# Exercise aim:
For each line of the data that includes the word "computer", copy the line.

BEGIN Data to use

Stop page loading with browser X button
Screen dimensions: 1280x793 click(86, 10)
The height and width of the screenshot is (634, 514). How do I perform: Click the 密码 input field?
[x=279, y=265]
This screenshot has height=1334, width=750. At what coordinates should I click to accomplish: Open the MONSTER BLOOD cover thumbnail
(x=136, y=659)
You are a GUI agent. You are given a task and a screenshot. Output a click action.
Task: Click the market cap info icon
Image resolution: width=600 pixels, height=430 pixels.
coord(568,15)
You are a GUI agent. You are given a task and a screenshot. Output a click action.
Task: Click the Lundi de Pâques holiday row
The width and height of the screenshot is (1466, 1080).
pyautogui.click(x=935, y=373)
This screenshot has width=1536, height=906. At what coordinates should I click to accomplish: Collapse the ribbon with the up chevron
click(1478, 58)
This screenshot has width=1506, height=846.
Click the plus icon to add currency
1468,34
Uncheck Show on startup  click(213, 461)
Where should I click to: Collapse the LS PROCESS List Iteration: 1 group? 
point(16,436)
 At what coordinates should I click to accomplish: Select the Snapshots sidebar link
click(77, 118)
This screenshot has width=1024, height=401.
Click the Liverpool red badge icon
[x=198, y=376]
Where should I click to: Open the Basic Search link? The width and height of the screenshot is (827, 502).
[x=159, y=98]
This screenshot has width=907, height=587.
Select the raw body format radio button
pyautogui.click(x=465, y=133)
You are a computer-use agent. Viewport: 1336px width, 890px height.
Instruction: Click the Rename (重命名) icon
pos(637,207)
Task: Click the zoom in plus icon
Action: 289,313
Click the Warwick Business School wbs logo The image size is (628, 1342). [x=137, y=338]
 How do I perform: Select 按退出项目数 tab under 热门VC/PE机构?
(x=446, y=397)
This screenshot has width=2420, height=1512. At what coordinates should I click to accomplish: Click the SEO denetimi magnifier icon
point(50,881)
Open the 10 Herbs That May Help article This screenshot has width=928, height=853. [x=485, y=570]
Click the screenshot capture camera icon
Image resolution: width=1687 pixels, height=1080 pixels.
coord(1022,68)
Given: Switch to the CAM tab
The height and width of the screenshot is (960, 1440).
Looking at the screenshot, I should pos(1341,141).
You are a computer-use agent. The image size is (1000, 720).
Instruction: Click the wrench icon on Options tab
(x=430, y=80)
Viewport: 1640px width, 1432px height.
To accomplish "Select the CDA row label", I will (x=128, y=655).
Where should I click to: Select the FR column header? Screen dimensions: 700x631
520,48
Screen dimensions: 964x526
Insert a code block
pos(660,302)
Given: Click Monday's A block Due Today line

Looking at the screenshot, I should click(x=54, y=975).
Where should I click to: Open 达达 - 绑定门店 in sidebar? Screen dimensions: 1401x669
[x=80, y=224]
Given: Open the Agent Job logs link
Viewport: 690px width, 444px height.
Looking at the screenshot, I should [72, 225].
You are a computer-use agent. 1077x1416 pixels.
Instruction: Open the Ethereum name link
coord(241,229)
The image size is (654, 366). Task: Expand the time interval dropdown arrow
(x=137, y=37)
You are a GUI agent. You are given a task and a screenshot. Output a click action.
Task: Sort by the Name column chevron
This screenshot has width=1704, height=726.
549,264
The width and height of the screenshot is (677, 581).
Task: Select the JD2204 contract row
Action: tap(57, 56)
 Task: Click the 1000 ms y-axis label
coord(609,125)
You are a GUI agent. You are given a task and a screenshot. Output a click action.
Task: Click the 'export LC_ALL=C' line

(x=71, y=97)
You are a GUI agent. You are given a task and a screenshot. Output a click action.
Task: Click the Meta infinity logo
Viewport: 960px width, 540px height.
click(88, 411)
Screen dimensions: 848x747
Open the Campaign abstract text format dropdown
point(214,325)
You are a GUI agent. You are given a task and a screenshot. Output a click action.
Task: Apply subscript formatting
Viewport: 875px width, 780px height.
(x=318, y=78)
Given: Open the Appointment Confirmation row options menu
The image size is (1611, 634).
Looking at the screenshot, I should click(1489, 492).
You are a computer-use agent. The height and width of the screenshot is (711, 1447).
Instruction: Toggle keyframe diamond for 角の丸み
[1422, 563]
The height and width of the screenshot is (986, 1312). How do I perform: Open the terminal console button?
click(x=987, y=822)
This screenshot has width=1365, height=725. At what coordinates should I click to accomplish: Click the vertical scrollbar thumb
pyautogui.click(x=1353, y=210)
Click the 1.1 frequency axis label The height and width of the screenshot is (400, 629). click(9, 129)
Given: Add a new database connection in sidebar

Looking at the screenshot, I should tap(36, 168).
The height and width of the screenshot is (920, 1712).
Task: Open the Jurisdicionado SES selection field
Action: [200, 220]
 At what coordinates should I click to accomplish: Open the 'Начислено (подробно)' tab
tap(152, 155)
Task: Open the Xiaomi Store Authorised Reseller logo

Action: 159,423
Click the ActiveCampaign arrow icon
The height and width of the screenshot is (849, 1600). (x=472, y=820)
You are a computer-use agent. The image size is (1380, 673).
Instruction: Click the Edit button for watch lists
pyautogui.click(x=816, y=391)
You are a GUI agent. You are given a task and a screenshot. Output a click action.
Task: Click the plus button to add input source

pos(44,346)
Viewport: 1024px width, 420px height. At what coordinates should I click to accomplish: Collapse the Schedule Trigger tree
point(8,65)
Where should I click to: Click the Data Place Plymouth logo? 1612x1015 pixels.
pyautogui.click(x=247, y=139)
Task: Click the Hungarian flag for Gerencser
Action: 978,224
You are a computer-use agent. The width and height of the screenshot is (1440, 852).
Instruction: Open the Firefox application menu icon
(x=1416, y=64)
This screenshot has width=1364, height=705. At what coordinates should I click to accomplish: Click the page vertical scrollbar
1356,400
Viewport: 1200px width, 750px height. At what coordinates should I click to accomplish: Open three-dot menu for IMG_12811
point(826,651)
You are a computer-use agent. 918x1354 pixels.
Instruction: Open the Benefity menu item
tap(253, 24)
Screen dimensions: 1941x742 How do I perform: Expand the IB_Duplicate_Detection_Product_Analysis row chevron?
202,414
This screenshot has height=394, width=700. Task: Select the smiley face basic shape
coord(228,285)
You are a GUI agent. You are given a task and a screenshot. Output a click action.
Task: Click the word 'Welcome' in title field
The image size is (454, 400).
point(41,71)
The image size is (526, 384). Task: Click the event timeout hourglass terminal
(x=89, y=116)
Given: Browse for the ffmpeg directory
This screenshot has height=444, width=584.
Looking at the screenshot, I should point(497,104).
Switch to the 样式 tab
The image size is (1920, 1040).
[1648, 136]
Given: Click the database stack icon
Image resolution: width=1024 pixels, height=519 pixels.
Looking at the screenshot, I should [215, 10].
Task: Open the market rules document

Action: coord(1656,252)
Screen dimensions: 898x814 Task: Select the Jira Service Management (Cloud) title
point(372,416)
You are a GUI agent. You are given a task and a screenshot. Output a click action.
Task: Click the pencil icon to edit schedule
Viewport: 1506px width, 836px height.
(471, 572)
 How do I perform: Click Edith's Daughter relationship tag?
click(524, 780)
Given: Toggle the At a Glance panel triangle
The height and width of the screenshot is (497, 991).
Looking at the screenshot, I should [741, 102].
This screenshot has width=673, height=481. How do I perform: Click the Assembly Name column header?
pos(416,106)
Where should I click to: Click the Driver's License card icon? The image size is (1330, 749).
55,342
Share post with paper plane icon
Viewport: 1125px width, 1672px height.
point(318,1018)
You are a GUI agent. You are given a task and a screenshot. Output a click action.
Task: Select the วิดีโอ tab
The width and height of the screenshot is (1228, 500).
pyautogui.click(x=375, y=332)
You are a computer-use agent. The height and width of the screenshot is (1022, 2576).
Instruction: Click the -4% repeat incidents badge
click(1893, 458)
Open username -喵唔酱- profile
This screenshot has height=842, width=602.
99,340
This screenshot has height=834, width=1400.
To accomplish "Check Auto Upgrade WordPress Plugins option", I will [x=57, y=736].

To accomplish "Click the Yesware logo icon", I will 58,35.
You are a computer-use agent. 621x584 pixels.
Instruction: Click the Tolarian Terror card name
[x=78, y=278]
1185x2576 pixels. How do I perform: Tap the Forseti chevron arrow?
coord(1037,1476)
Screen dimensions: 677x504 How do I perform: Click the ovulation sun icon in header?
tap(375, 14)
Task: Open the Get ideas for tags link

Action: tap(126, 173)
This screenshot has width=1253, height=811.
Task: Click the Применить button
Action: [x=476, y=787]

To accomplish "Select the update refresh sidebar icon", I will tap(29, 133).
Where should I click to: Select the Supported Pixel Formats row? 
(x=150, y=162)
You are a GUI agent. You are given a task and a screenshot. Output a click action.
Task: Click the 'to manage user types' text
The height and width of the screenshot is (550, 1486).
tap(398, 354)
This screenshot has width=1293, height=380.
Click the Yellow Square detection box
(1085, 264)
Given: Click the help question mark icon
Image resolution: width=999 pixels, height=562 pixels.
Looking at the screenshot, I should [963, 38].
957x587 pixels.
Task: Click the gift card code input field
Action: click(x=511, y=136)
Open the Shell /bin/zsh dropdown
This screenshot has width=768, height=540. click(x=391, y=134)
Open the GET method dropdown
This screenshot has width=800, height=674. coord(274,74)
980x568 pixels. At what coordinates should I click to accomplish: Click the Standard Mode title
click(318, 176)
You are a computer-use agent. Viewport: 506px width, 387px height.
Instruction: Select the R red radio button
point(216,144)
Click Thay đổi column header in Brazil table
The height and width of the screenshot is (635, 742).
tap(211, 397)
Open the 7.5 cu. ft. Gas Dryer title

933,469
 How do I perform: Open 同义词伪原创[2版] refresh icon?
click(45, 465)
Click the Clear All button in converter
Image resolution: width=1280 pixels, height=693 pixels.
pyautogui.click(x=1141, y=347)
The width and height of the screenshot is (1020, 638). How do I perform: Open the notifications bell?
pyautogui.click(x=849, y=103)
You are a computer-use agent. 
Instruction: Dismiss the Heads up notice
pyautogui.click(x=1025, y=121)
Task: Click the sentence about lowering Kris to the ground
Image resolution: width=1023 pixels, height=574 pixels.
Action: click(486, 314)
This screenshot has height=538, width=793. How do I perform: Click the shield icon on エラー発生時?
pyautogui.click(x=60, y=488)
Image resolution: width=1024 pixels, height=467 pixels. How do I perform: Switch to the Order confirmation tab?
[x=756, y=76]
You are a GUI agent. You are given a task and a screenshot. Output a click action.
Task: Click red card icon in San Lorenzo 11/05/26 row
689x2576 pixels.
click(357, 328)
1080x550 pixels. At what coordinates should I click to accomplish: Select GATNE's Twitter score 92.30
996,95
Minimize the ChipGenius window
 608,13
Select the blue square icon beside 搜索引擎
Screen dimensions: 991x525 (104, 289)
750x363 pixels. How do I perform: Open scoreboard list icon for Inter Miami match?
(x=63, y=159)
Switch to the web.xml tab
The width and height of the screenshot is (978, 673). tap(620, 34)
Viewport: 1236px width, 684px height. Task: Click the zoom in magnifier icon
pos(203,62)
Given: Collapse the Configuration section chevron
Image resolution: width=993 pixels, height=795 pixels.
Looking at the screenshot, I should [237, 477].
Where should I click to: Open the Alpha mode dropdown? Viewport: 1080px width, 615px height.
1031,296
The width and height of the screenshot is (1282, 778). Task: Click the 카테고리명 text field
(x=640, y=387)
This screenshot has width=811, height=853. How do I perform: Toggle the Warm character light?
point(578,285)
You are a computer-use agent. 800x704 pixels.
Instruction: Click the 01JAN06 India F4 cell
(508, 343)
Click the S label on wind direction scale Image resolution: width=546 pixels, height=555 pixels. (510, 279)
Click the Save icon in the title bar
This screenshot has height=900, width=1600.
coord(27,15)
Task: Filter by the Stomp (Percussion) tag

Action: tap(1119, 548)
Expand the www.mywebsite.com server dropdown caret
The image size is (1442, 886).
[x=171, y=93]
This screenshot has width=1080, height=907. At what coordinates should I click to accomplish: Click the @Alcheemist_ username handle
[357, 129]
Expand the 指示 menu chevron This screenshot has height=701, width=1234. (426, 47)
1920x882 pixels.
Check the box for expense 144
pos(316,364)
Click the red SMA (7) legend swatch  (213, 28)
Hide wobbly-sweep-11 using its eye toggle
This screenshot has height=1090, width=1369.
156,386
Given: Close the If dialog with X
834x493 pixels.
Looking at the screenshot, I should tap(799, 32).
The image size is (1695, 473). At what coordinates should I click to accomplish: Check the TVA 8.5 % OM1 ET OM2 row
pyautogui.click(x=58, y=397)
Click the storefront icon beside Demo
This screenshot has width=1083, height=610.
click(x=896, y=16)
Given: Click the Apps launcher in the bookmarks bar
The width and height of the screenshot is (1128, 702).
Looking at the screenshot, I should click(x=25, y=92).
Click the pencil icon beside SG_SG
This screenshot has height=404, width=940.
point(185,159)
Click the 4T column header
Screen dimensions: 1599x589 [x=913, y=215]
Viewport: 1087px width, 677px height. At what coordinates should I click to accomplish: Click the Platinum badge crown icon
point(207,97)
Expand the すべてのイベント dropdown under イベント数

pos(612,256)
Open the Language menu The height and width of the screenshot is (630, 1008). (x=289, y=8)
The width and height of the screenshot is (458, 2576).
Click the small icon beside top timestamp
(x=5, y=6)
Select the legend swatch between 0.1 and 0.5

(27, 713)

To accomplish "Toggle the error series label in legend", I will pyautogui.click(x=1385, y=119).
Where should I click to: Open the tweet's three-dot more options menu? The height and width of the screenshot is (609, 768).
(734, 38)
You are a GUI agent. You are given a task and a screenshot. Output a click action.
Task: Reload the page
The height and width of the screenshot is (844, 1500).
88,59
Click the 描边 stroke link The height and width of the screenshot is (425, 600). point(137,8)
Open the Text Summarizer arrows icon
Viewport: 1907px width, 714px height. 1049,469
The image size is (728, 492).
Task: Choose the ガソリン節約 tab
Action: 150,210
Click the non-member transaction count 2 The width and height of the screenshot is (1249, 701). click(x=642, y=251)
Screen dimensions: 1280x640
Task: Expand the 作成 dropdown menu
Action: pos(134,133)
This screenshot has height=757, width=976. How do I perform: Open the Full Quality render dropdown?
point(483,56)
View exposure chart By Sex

END Data to use

# Written solution:
You are a computer-use agent. Viewport: 1336px width, 890px height.
You are a computer-use agent. The image size is (1000, 720).
You are a computer-use agent. 1077x1416 pixels.
You are a computer-use agent. The height and width of the screenshot is (711, 1447).
You are a computer-use agent. The image size is (1380, 673).
You are a computer-use agent. The width and height of the screenshot is (1440, 852).
You are a computer-use agent. 918x1354 pixels.
You are a computer-use agent. The height and width of the screenshot is (1022, 2576).
You are a computer-use agent. 621x584 pixels.
You are a computer-use agent. Viewport: 506px width, 387px height.
You are a computer-use agent. 
You are a computer-use agent. 800x704 pixels.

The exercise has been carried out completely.